----- Source data -----

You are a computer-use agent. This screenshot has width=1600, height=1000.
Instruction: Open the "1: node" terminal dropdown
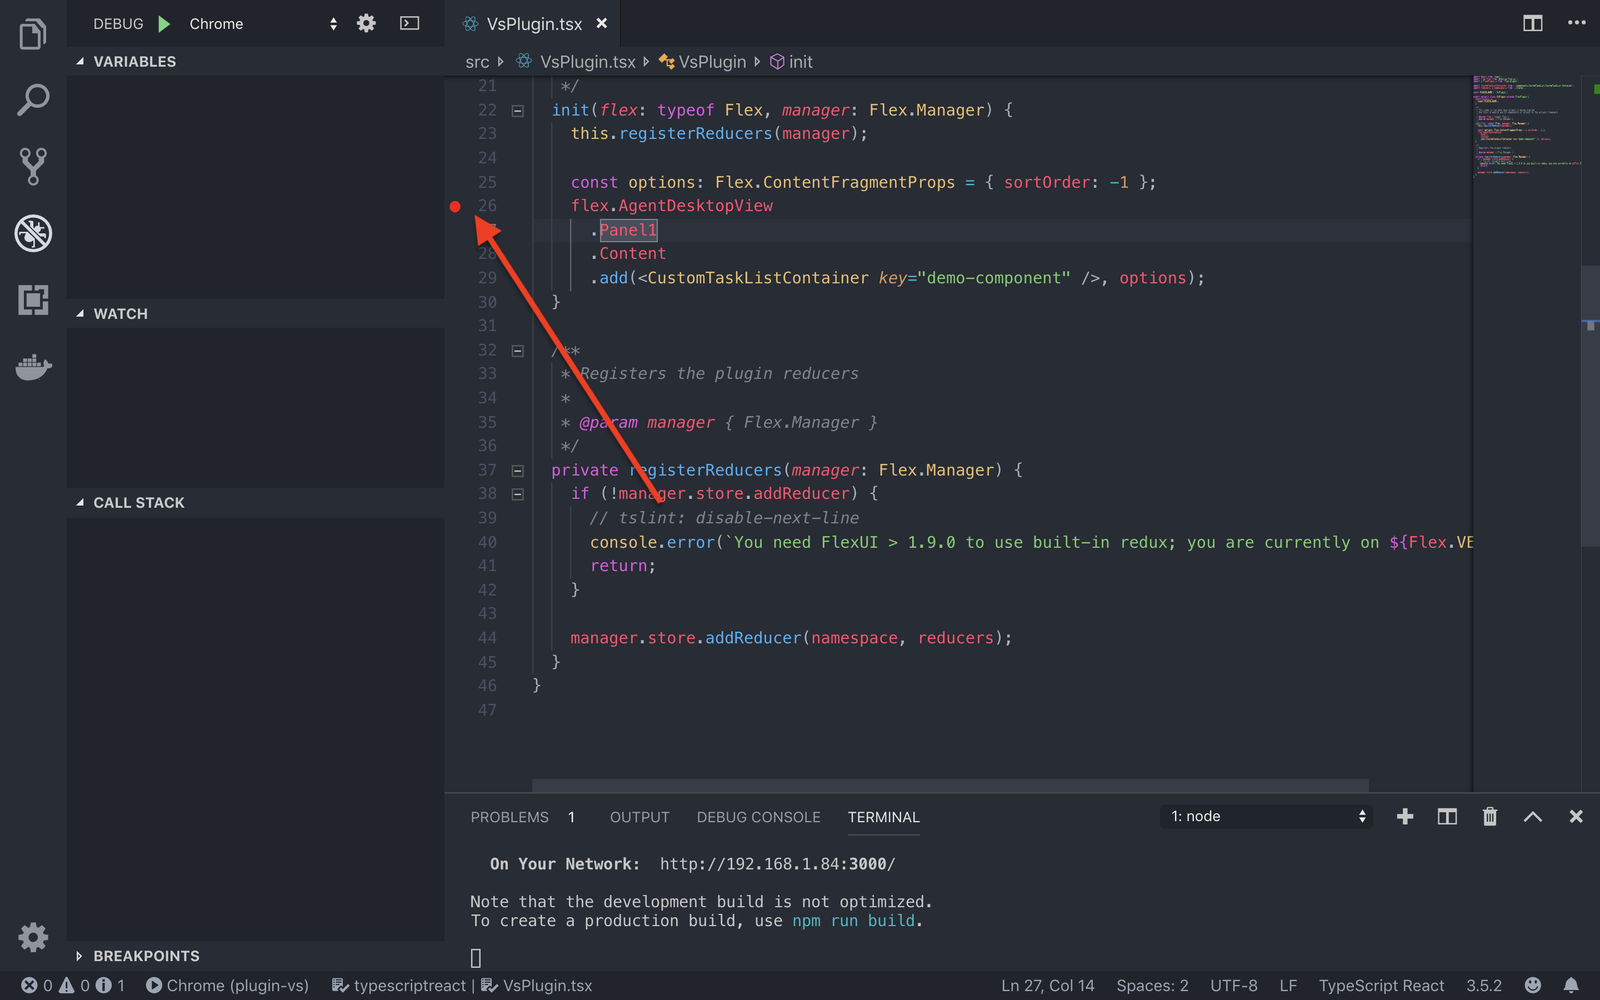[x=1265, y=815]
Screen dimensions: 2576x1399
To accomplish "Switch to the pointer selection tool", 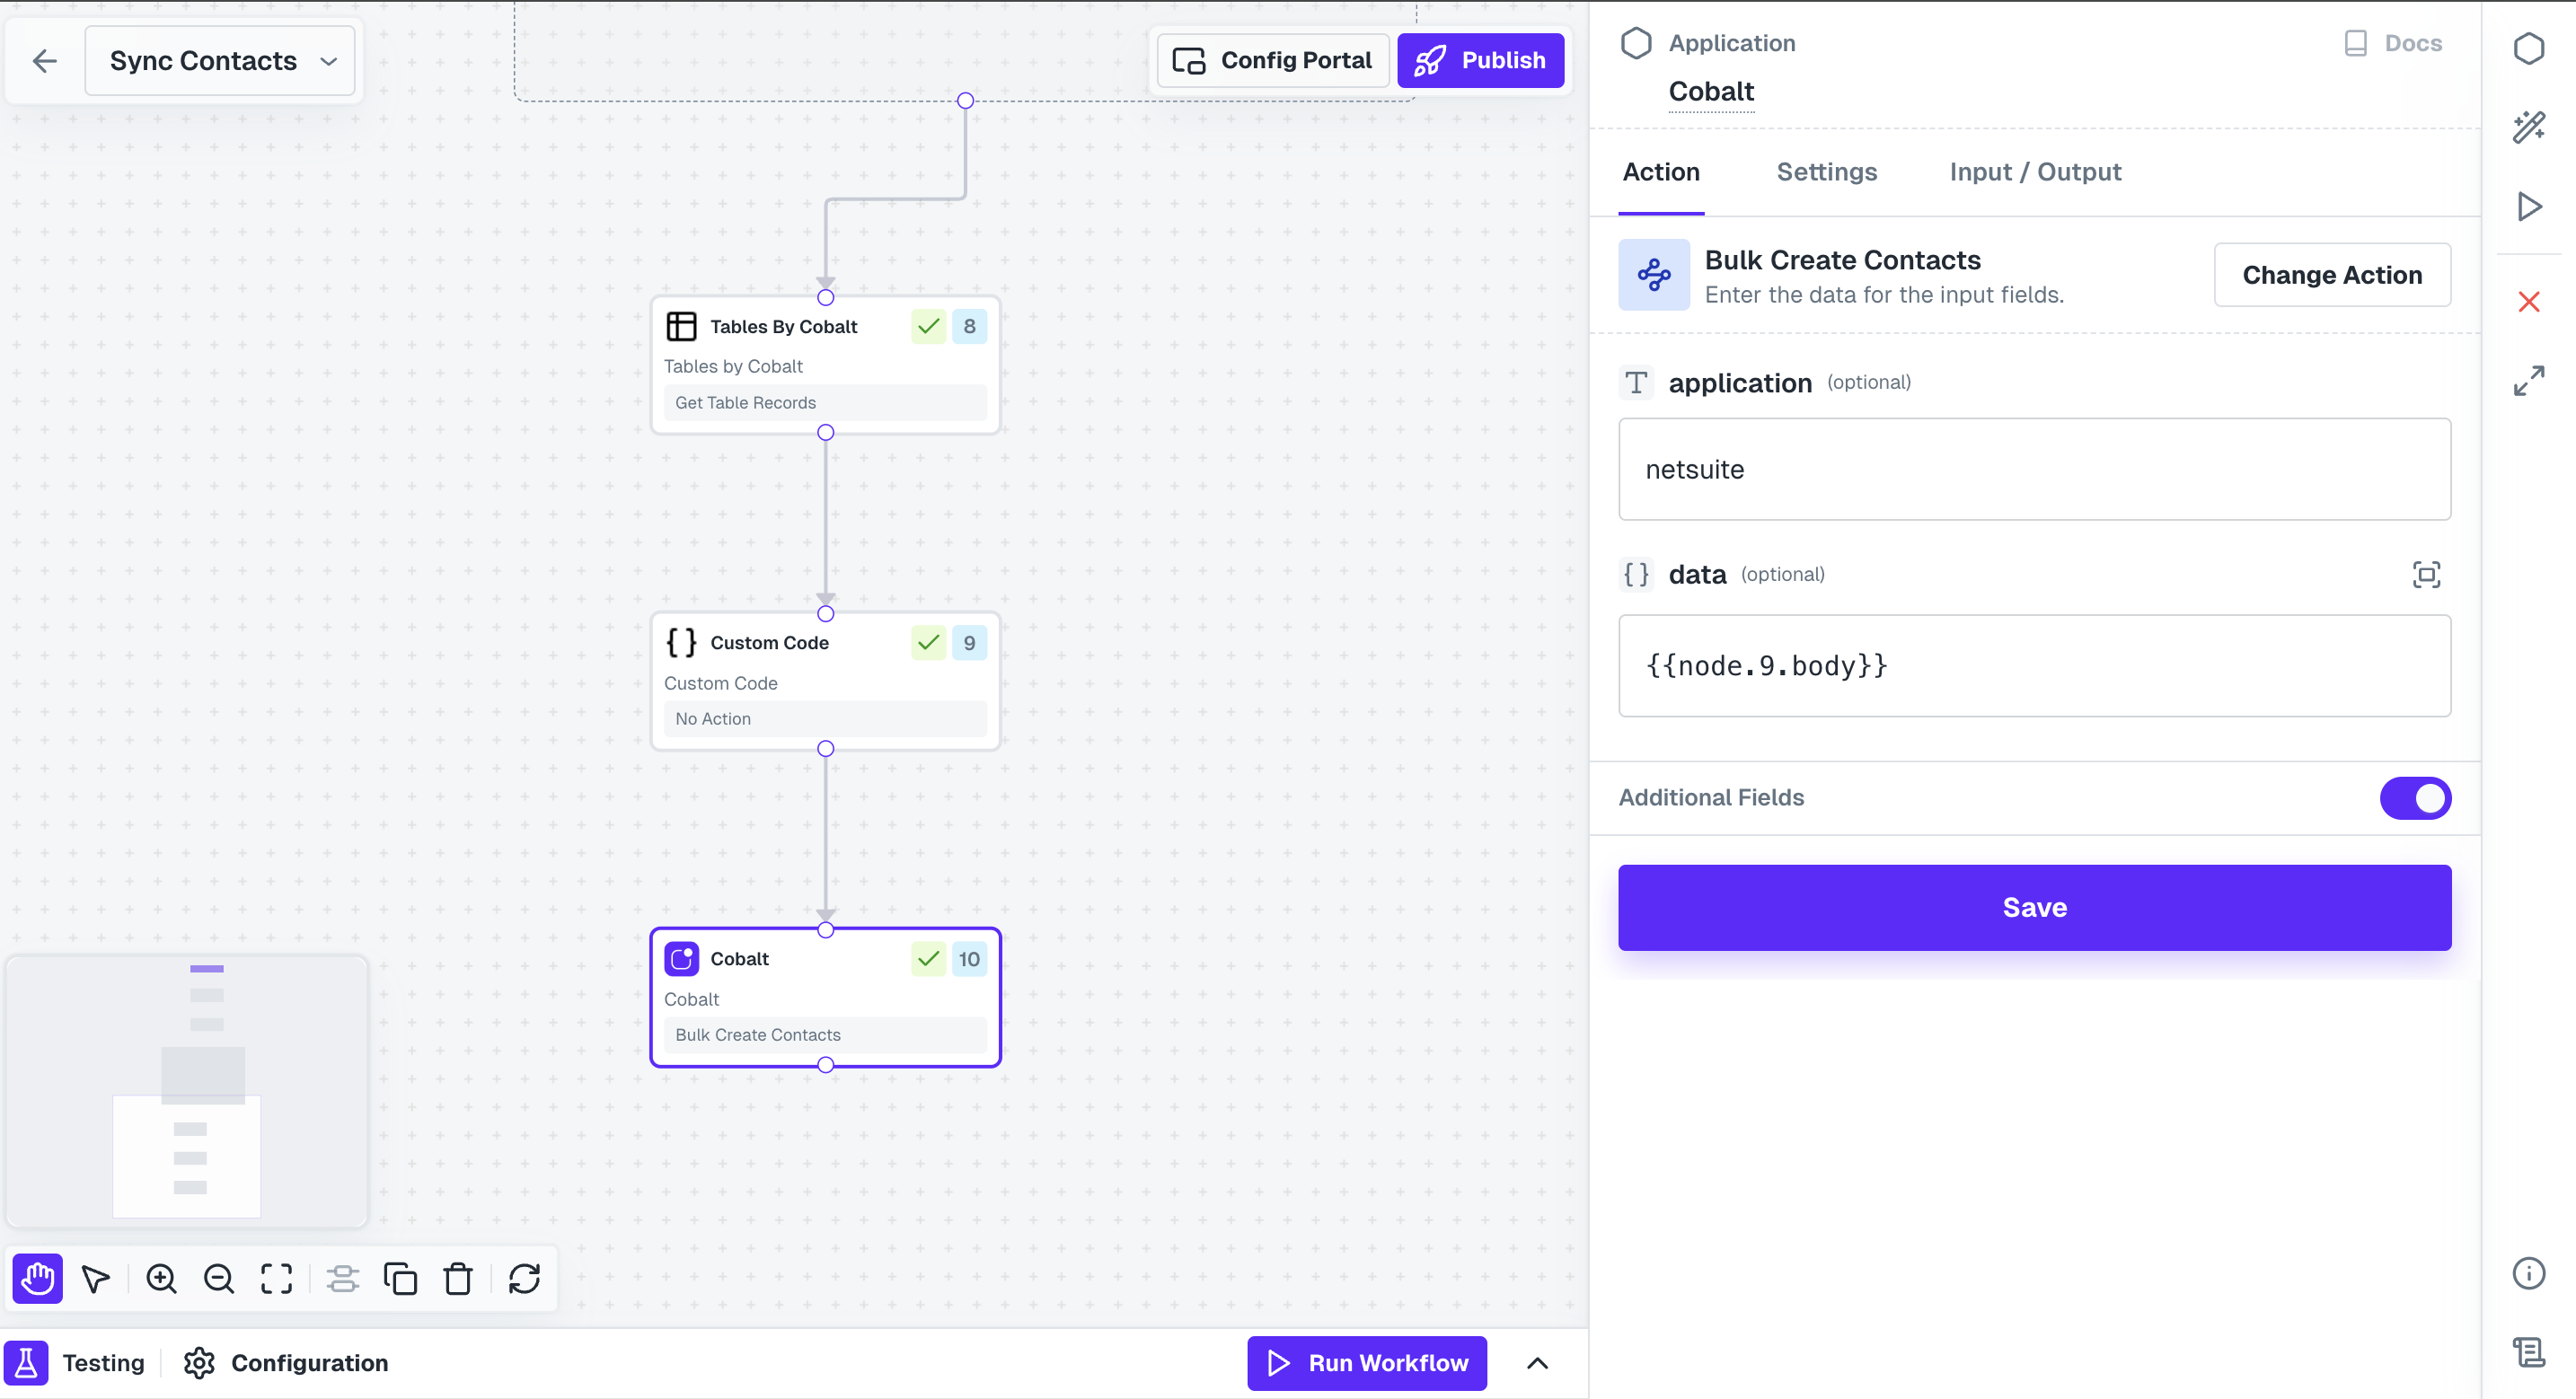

-----

Task brief.
Exclude all pictures and reproduce exactly the lines from the one containing "Instruction: Open the" through the final line of the entries above.

Result of this task.
Instruction: Open the "1: node" terminal dropdown
[x=1265, y=815]
Screen dimensions: 2576x1399
To accomplish "Switch to the pointer selection tool", 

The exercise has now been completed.